VIGÉSIMO QUINTO: Que, sin perjuicio de lo anterior, y teniendo en consideración que no ha sido determinado el grado de incapacidad por el organismo de seguridad social correspondiente, la falta de peritaje que permita a esta magistrado ilustrar de mejor forma la magnitud de la fractura del actor, y siendo la víctima un trabajador joven, que actualmente tiene 23 años, y que una fractura, tiene sin lugar a dudas una recuperabilidad para el paciente, permiten concluir que no cabe duda que el accidente lesionó la integridad física y psíquica del trabajador y que por ello debe ser compensado mediante el pago indemnizatorio acorde al daño sufrido, resarcimiento que busca paliar, pero sin perder de vista que la cuantificación del monto a resarcir en caso alguno puede constituir una fuente de lucro, se fija la indemnización por este concepto en la suma de $2.500.000, suma que deberá pagarse reajustada según lo establece el artículo 63 del Código del Trabajo, más los intereses corrientes desde la fecha que quede ejecutoriado el presente fallo hasta su pago efectivo.

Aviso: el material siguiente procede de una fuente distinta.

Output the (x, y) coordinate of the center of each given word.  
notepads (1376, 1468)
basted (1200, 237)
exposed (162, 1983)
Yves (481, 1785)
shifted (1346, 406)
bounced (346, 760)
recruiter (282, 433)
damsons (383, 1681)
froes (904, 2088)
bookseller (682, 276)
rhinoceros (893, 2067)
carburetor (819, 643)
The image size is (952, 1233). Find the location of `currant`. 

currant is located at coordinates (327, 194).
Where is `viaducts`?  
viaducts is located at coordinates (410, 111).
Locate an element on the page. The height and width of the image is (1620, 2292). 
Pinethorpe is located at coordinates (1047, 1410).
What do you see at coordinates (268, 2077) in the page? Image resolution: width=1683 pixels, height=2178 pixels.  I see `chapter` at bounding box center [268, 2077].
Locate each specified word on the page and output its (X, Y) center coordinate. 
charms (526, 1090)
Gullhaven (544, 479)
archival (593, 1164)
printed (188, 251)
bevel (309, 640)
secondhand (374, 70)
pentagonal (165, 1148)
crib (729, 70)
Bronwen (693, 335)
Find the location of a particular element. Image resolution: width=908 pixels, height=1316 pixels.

VIGÉSIMO SEXTO: Que, la prueba se apreció de conformidad a las reglas de la sana critica, y que la demás prueba documental incorporada, en nada alteran las conclusiones expresadas en los fundamentos anteriores.





Y visto lo dispuesto en los artículos 19 N° 1 de la Constitución Política de la República, 7, 184, 446 y siguientes del Código del Trabajo, artículo 66 bis de la Ley 16.744 y Decreto Supremo 76 del Ministerio del Trabajo, se declara:


I.- Que, SE ACOGE la demanda deducida con fecha 19 de noviembre de 2010, por don Oscar Enrique Delva Elgueta, en contra de la empresa FADEPE S.A., representada legalmente por don Alfredo Lavanderos Beaumont, en cuanto se declara que el accidente laboral sufrido por el actor el día 15 de julio de 2010, fue por responsabilidad de la empresa demandada, en razón de no haber cumplido con la obligación que dispone el artículo 184 del Código del Trabajo y, como consecuencia, deberá pagarle al trabajador la suma de $2.500.000 por concepto de daño moral.


II.- Que se rechaza en lo demás la demanda de autos.


III.- Que las cantidades ordenadas pagar deberán serlo con los reajustes e intereses conforme a lo dispuesto en los artículos 63 y 173 del Código del Trabajo.


IV.- Que cada parte pagará sus costas.


V.- Ejecutoriada que sea la presente sentencia, cúmplase lo resuelto en ella dentro de quinto día, en caso contrario se dará inicio a su ejecución, de acuerdo a lo establecido en el artículo 462 del Código del Trabajo.
Regístrese, notifíquese y en su oportunidad, archívese.
RIT O-3476-2010
RUC 10-4-0046225

DICTADA POR LLILIAN DEL CARMEN DURÁN BARRERA, JUEZ TITULAR DEL SEGUNDO JUZGADO DE LETRAS DEL TRABAJO DE SANTIAGO.